Da mesma forma, na perspectiva mundial, automatizando, e reduzindo os custos ao mínimo, os cidadãos têm que ser sustentados por subsídios, para que o consumo se mantenha. Ora, isso causará um desconforto entre quem trabalha, e quem não faz nenhum, mas receberá quase o mesmo.

A solução óbvia, conforme Keynes previu, seria que já estivéssemos a negociar a redução do horário de trabalho de 15 horas semanais para 8 horas semanais... só que, como é óbvio isso não interessa.
- Não interessa, porquê?
- Porque cidadãos que só trabalhassem 1 dia por semana, o que fariam nos restantes 6 dias?
Criava-se um mundo de reformados aos 20 anos, sem doenças nem maleitas, prontos para a maluqueira.

Mas não é só esse o problema, o problema é que quem tem muito dinheiro quer que este tenha valor.
Havia uma coisa que o dinheiro não comprava - a dignidade, honra, etc... valores morais!

Poderia ser uma imagem de um homem a servir de cão para que o casal pudesse sair do confinamento covidesco, mas como se pode notar é uma imagem com uns 50 anos, que ilustra como a sociedade evoluiu para desvalorizar a vergonha e os pruridos. Esse foi um passo...
O outro passo é estabelecer uma assimetria brutal, predominantemente ilusória, entre quem não ganha quase nada, e entre quem não sabe o que fazer ao dinheiro que tem.

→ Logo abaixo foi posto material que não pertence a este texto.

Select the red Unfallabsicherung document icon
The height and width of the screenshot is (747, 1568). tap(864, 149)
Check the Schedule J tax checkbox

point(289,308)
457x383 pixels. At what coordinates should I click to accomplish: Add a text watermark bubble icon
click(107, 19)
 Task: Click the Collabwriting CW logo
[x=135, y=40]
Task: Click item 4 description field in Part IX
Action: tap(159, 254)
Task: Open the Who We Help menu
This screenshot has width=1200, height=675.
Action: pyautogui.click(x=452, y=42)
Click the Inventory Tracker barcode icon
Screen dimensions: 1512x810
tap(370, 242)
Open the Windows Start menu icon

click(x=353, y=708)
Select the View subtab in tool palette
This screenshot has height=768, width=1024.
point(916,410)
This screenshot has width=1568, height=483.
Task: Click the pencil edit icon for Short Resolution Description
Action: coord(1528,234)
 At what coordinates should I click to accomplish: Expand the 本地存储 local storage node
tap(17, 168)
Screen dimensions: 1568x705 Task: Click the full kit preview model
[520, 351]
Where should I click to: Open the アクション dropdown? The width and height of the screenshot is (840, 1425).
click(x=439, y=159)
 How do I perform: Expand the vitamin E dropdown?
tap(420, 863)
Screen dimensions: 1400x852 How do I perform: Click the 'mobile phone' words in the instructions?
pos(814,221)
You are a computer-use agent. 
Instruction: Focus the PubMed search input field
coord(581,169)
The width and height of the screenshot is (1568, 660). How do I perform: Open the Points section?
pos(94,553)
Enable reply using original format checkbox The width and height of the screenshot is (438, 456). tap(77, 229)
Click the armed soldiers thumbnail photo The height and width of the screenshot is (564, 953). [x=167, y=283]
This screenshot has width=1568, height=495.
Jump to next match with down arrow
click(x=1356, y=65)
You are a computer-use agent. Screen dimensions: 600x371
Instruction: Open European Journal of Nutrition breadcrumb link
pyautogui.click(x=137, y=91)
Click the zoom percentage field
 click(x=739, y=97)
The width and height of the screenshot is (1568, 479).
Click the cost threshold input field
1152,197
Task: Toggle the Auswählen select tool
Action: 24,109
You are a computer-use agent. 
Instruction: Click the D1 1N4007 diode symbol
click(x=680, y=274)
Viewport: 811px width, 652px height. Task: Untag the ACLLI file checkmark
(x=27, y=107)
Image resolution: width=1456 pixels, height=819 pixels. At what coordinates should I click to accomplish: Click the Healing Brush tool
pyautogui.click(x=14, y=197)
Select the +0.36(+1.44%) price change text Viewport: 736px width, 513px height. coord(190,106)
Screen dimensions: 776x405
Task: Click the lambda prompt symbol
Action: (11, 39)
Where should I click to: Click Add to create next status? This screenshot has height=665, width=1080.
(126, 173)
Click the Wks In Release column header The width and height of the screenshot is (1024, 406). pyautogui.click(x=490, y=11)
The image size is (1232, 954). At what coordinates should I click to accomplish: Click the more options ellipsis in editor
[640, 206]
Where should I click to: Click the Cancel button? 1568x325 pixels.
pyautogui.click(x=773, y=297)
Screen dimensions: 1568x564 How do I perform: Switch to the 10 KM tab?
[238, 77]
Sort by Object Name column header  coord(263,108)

A partir desse momento, o dinheiro não compra apenas bens materiais, compra também vontades.

O que está em causa na economia hoje, não são bens materiais, são bens morais.
Assim, um gajo suficientemente rico tem dinheiro para comprar não apenas a casa da sua vítima, como também tem dinheiro para meter a vítima de rastos a fazer de cão pela rua fora, a lamber-lhe as botas, ou muito pior.
Só assim um gajo rico, se sente verdadeiramente rico.
Nunca se irá sentir rico se vir o pessoal comum com vidas razoavelmente felizes.
- Não, senhor, o povo é calão, são bestas que devem rastejar.
- Mas, isso chega?
- Claro que não!
- Nunca vai chegar, porque as bestas na sala são todos os que assim pensarem.
Na sua cegueira, vão tentar humilhar-se uns aos outros, quando já não der gozo humilhar o transeunte.
Até que por fim, o pequeno grupo que restar irá duvidar até da sua sombra...
... até que perceba que o problema não está nos outros, está em si mesmo.

A riqueza funciona em dois sentidos para ajustar o que se tem ao que se precisa.
Quem tem o que precisa é o mais rico possível.
Quem precisa de algo que não tem, ou se conforma, ou age em conformidade.
Pode agir, até ao ponto em que a sua acção lhe irá trazer mais perda que benefício.
Se agir no sentido de conseguir que todos à sua volta se comportem como bonecos, submetidos à sua vontade, pois bravo, conseguiu tornar-se numa criança numa casa de bonecas... sem amigos.
Ficou completamente sozinho. Parabéns, chegou ao inferno! 
Um clube tão selecto, que só tem um membro...
- Ah, mas foi enganado, então no inferno não há o Diabo?
- Claro, é o próprio. Se tivesse alguém com quem falar e que o torturasse seria quase um paraíso...
- Ah, mas não foi isso que Dante disse. 
- É essa a comédia na Divina Comédia.